In an orbital decompression, the bony walls of the orbit are surgically removed, allowing backward movement of the eye within the socket. The operation is performed under general anaesthetic through a small incision at the outer edge of the eyelids and a second incision hidden on the back surface of the lower eyelid. The scar from the skin wound usually fades rapidly into the natural skin creases.

The eye is covered with a dressing for one day post-operatively and a drain is usually left in situ for the first day.

Most patients go home the day following surgery but some may need another day to recover. There is usually mild discomfort for a few days after the operation which is managed with mild pain-relieving medications. There is often swelling around the eyes and double vision but this is usually transient. Most patients are treated with oral antibiotic and steroid medications for 7-10 days after surgery.

If you are taking any medications, please let your surgeon know. If you are taking aspirin or any anti-inflammatory drugs, such as neurofen, this will be discontinued for 3 weeks or so prior to surgery.

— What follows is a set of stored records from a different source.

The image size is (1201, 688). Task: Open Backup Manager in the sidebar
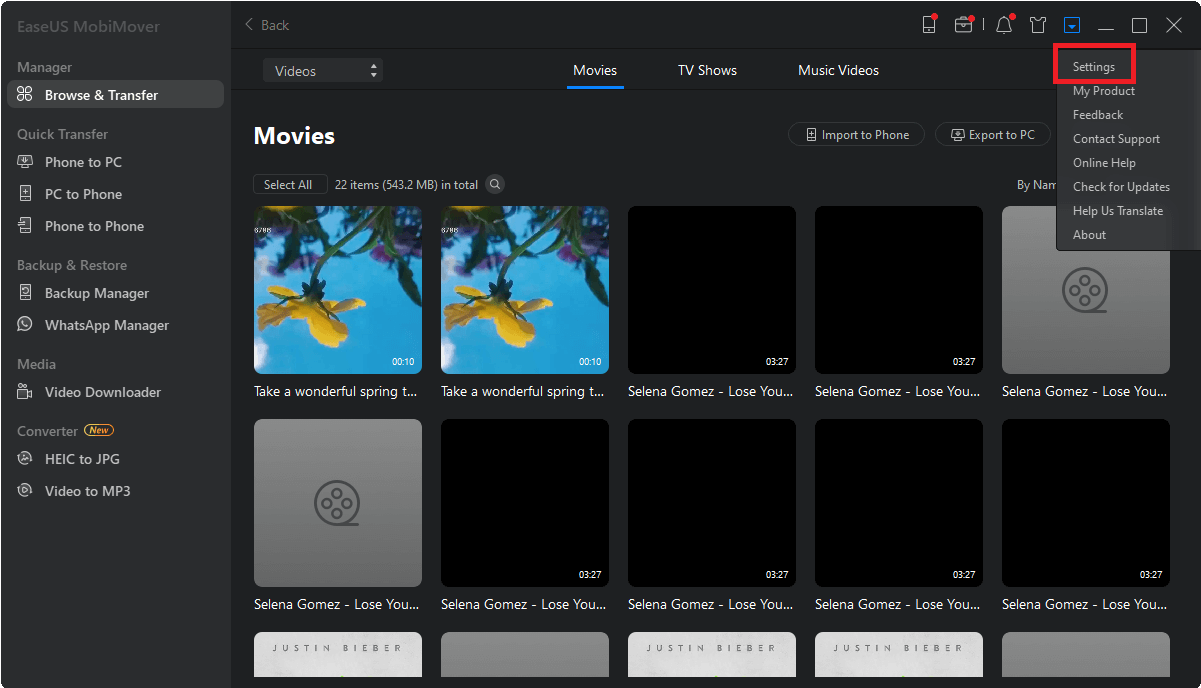pyautogui.click(x=96, y=293)
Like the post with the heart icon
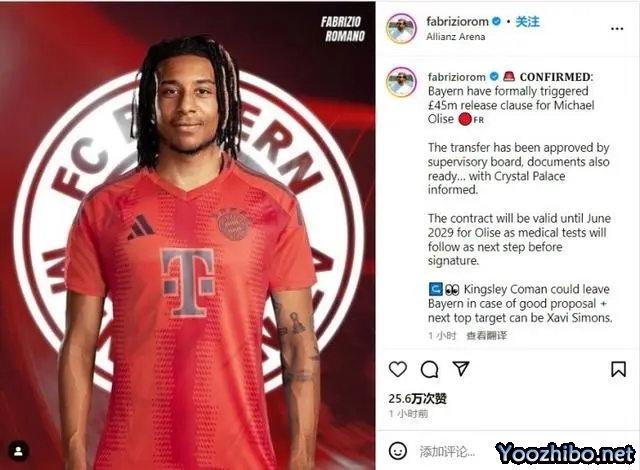The image size is (640, 470). point(398,369)
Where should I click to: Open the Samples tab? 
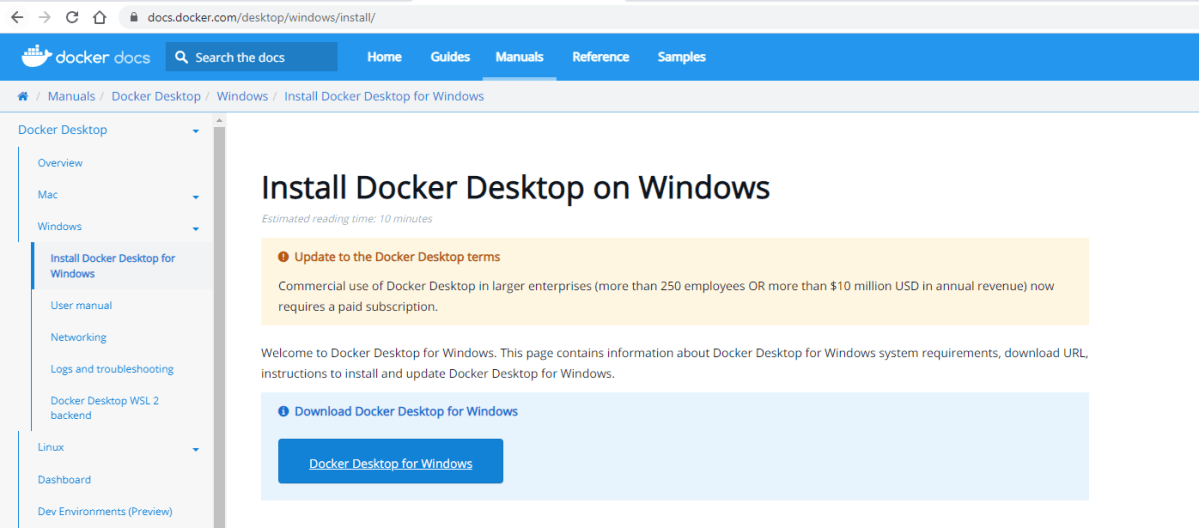click(681, 57)
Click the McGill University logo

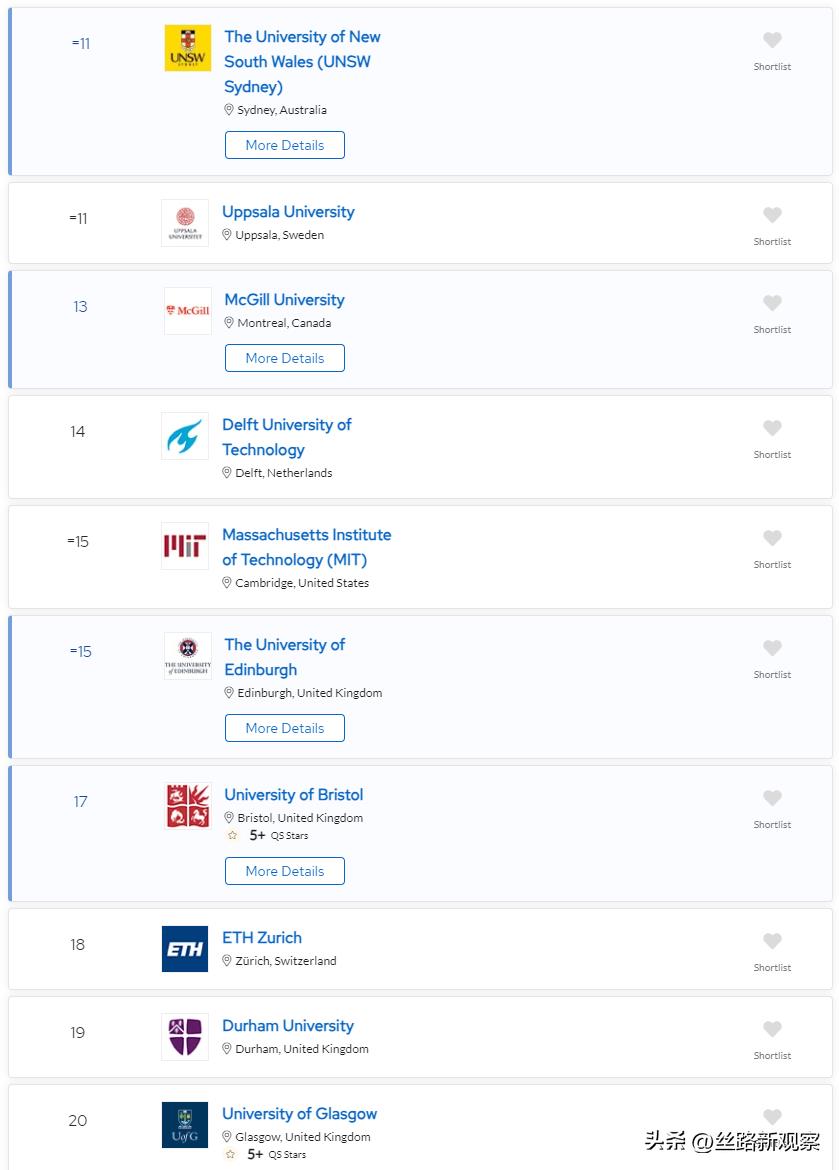[x=188, y=311]
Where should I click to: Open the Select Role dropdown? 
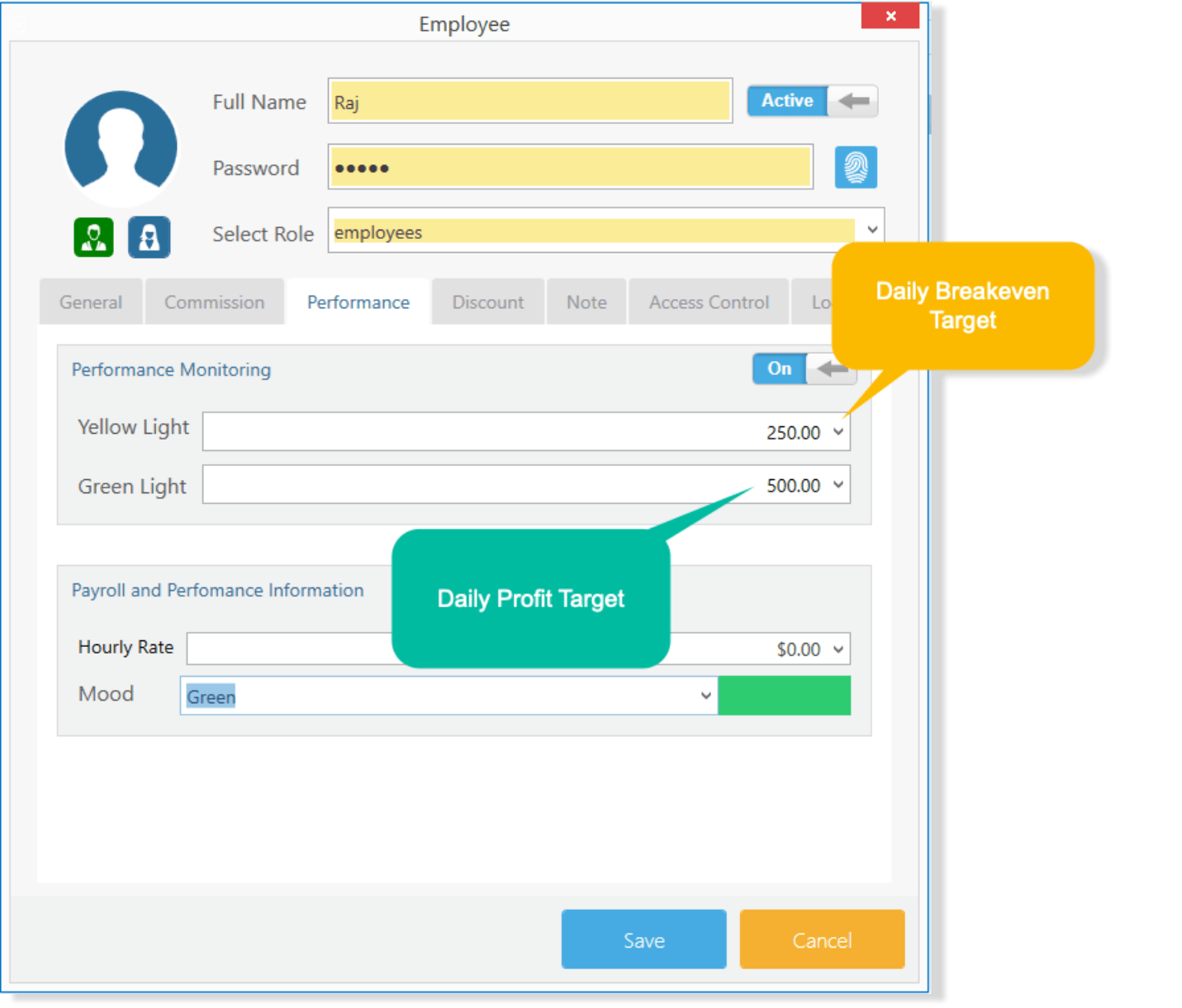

Dosage of anticoagulant medications, such as warfarin, will also need to be adjusted or stopped temporarily before the surgery.


What Are The Risks And Side Effects Of Orbital Decompression?

Orbital decompression is a major operation and there are significant associated risks and side-effects. Whilst most side effects are temporary and can be treated with medications or surgery, some risks, although rare, may lead to a permanent disability.

The biggest risk is loss of eyesight. However, the occurrence of blindness is less than 1 in 700.

Double vision, which is common immediately after surgery, is due to swelling of tissues around the muscles and settles within a few days or weeks. Occasionally it persists, possibly due to scarring within the muscles themselves. A prism fitted over spectacles can helpful but some patients may need eye-muscle surgery about 6 months after the decompression.

Often with TED, double vision occurs before orbital decompression surgery. However, it can occur for the first time after orbital decompression and can significantly affect ability to work or drive. Preoperative preparations should take this into account.

Most patients develop some numbness of the cheek and upper gum/teeth following the surgery because the nerve which supplies these areas is exposed during the operation. Usually this resolves over a period of months but in a small number of cases, the numbness persists. It does not affect facial movements or appearance.

Less commonly, patients may have problems with sinusitis after orbital decompression surgery. We recommend that patients try to avoid air travel for several weeks, if possible after surgery as disruption of aeration of the paranasal sinuses may increase the risk of severe pain during air travel.

Occasionally, changes to sinus drainage may need to be surgically repaired, particularly if they lead to over-correction of the orbital decompression.

Other rare problems include some weakness in upper or lower eyelid closure, weakness of the eyebrow and asymmetrical correction of the proptosis with one eye set further back, or too low within the orbit.

Finally some major complications including bleeding, leakage of cerebrospinal fluid (the fluid that surrounds the brain) and even death have been noted. Such events are very rare.